It's simple. To ensure cybersecurity, policy and procedures need to be put into place, defense-in-depth needs to be established, and best practices need to be followed. Indeed, one word should come to mind when it comes to cybersecurity—protect. Protect the integrity of production, the safety of people and the confidentiality of intellectual property. And while not as robustly funded as their counterparts in private enterprise, even small, district-level water treatment plants are part of the nation’s critical infrastructure. As such, cybersecure policies and procedures must be taken seriously.

For example, in the 2016 Assessment Summary Report by the United States’ National Cybersecurity and Communications Integration Center (NCCIC), the water and waste water segment comprised 43% of the assessment, “a significant sample from which to draw conclusions,” said Jeffrey Gray, deputy chief, Control Systems Training Section of the National Cybersecurity Training & Exercise Center of Excellence, during a presentation at this week’s Rockwell Automation TechED event in San Diego.

"For the last three reports, the top cybersecurity weakness was boundary protection between industrial control systems and enterprise networks,” said Gray. “The rapid growth of the Internet of Things will make a much larger attack surface, including internet-connected devices and mobile devices which can complicate detection."

Unnecessary functionality was second on the list of cybersecurity vulnerabilities cited in the report. "Decrease the vectors for malicious access to critical systems," recommended Gray. "Shut down functionality that is not needed. Limit your profile to an attacker. Then you want to understand where all you traffic on your network is going and narrow that traffic lane so nothing is talking to something it doesn't need to, and the traffic is only moving in the direction you want."

Help for those getting started

For smaller water and wastewater utilities—and others that need help getting started on their cybersecurity journeys—the United States Computer Emergency Readiness Team (US-CERT) or Industrial Control Systems Cyber Emergency Response Team (ICS-CERT) have a lot to say about cybersecurity best practices. These CERTs and other teams were brought together to form the NCCIC several years ago.

Per their website, the NCCIC analyzes cybersecurity and communications information, shares timely and actionable information, and coordinates response, mitigation and recovery efforts. The NCCIC can help get you started in cybersecurity beginning with a threat assessment, so get a team together and start with the basics.

◆ EXERCISE AIM ◆
From the cybersecurity text, reproduce the passage that starts at the words "Help for those" and ends after the words "several years ago.". Copy it word for word.

◆ DATA TO EXAMINE ◆

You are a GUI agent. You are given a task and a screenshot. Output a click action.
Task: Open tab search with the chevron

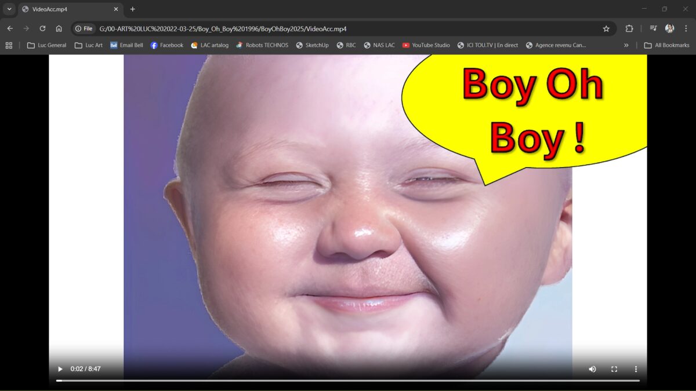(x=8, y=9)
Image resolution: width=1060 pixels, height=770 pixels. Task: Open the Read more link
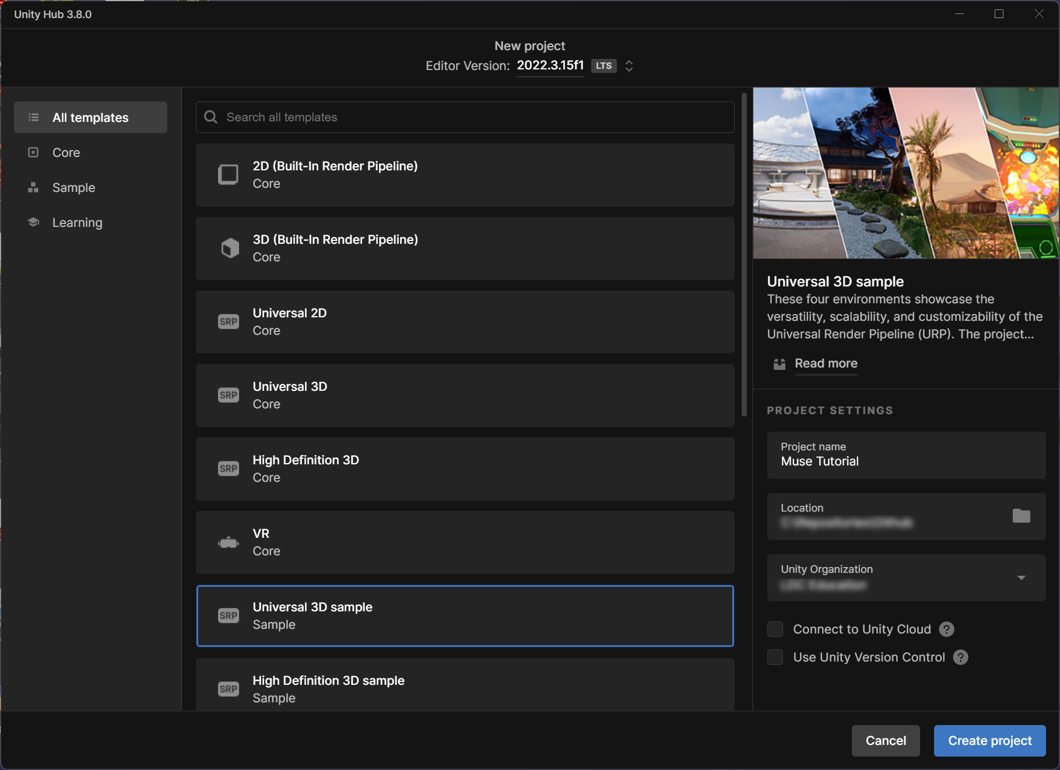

--

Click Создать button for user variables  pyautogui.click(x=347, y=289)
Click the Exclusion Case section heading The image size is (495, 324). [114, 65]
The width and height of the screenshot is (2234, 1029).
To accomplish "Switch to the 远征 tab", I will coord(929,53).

◆ EXERCISE SOLUTION ◆
Help for those getting started

For smaller water and wastewater utilities—and others that need help getting started on their cybersecurity journeys—the United States Computer Emergency Readiness Team (US-CERT) or Industrial Control Systems Cyber Emergency Response Team (ICS-CERT) have a lot to say about cybersecurity best practices. These CERTs and other teams were brought together to form the NCCIC several years ago.